Psychiatric disorders increasingly contribute to disability and early retirement. This study was conducted to investigate whether machine learning can contribute to a better understanding and assessment of such a reduced earning capacity. It analyzed whether impaired earning capacity is reflected in missing treatment effects, and which interventions drive treatment effects during psychosomatic rehabilitation. Analyses were based on routine clinical data encompassing demographics, diagnoses, psychological questionnaires before, and after treatment, interventions, and an interdisciplinary assessment of earning capacity for N = 1,054 patients undergoing psychosomatic rehabilitation in 2019. Classification of patients by changes in self-reported mental health and interventions predictive of changes were analyzed by gradient boosted model.

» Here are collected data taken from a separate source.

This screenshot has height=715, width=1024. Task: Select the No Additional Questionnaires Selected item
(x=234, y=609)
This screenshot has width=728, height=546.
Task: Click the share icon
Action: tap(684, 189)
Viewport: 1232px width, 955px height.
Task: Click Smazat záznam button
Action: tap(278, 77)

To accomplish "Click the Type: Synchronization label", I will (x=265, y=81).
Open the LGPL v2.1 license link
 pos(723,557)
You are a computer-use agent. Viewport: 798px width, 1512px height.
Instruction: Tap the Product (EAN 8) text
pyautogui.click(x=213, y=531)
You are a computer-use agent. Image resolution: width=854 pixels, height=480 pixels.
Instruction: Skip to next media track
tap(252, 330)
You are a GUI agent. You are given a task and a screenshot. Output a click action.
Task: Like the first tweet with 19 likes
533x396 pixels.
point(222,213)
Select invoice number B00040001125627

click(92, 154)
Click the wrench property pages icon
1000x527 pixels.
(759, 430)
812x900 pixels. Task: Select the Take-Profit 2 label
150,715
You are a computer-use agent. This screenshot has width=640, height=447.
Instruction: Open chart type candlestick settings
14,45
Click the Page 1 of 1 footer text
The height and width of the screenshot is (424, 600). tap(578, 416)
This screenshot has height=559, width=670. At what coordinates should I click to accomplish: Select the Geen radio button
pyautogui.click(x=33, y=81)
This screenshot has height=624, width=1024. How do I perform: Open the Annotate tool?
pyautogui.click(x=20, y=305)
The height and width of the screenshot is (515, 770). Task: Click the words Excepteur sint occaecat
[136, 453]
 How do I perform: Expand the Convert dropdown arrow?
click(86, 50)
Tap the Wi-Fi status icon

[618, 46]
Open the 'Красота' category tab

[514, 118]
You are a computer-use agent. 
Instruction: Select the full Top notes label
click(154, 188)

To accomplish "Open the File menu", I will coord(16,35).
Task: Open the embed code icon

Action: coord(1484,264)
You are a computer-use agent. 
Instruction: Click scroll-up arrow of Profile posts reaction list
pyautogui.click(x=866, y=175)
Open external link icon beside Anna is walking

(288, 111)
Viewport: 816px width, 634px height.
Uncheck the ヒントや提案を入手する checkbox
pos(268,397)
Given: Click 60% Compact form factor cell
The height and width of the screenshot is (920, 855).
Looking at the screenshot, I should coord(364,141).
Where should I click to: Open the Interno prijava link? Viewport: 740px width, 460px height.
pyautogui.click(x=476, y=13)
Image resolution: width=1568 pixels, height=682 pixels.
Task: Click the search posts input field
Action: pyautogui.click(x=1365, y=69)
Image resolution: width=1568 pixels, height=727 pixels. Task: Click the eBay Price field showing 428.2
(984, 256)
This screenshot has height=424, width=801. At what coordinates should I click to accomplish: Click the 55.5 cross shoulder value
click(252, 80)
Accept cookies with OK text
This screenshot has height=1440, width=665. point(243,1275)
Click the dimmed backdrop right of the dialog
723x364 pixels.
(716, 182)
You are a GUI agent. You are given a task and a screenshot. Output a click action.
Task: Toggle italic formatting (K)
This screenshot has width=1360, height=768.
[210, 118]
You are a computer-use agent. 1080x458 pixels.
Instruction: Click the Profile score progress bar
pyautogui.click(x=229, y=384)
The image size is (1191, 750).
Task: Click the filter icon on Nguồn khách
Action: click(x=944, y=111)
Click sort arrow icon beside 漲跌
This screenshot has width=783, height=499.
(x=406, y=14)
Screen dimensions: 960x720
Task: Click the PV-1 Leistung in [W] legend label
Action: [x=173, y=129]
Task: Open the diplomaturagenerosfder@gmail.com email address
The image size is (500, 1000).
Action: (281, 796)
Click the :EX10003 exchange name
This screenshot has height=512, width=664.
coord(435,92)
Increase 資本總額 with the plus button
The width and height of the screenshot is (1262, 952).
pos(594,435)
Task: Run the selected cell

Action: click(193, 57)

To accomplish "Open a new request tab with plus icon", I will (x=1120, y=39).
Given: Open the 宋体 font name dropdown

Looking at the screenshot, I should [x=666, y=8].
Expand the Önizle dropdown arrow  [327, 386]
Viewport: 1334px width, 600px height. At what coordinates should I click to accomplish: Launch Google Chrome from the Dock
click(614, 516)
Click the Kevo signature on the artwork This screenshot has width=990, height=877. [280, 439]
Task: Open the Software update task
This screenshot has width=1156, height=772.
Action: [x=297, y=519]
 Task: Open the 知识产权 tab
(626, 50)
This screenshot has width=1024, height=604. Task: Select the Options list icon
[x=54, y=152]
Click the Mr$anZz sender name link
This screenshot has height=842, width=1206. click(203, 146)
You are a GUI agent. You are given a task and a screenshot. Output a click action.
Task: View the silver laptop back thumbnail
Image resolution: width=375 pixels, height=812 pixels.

Clustering results revealed three major groups, one of which was comprised almost exclusively of patients with full earning capacity, one of patients with reduced or lost earning capacity and a third group with mixed assessments. Classification results (Kappa = 0.22) indicated that patients experienced modestly divergent changes over the course of rehabilitation. Relative variable influence in the best model was highest for changes in psychological wellbeing (HEALTH-49). Regression analysis identified intervention A620 (physical exercise therapy with psychological goal setting) as most influential variable predicting changes in psychological wellbeing with a model fit of R2 = 0.05 (SD = 0.007). Results suggest that disability due to psychiatric disorders does associate with distinct demographic and clinical characteristics but may be less clear-cut in a subgroup of patients. Trajectories of treatment response show moderately divergent paths between patient groups. Moreover, results support both physical exercise therapy as efficient intervention in reducing disability-associated impairments and the complementarity of a multimodal treatment plan.